__Document__.
==*==

From: Baoquan He <baoquan.he@linux.dev>
To: kerayhuang <huangzjsmile@gmail.com>
Cc: bhe@redhat.com, flyingpeng@tencent.com, kasong@tencent.com,
kerayhuang@tencent.com, albinwyang@tencent.com,
linux-mm@kvack.org
Subject: Re: [PATCH] mm/swap: Add cond_resched() in swap_reclaim_full_clusters to prevent softlockup
Date: Fri, 1 May 2026 10:43:40 +0800 [thread overview]
Message-ID: <afQTXPLbNrB3NOqe@MiWiFi-R3L-srv> (raw)
In-Reply-To: <20260429124931.452003-1-kerayhuang@tencent.com>
On 04/29/26 at 08:49pm, kerayhuang wrote:
> Hi Baoquan,
> Thanks for the review!
> > Hi Keray,
> >
> > On 04/24/26 at 08:37pm, kerayhuang wrote:
> > > Add periodic cond_resched() calls during large full_clusters
> > > reclaim operations to prevent softlockup issues.
> > >
> > > Signed-off-by: kerayhuang <kerayhuang@tencent.com>
> > > Reviewed-by: Kairui Song <kasong@tencent.com>
> > > Reviewed-by: Hao Peng <flyingpeng@tencent.com>
> > > ---
> > > mm/swapfile.c | 1 +
> > > 1 file changed, 1 insertion(+)
> >
> > Thanks for the patch. The change looks good to me, however there are
> > still small concerns.
> >
> > For patch log, it might be better to provide more details, e.g did you
> > observe this issue in a product environment, or just a code exploring?

==*==

According to the patch discussion, which source file does the change modify?

Items from a dataset:
==*==

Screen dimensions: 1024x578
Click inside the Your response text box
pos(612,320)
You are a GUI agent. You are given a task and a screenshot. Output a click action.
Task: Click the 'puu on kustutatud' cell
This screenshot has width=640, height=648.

==*==

__Worked solution__. mm/swapfile.c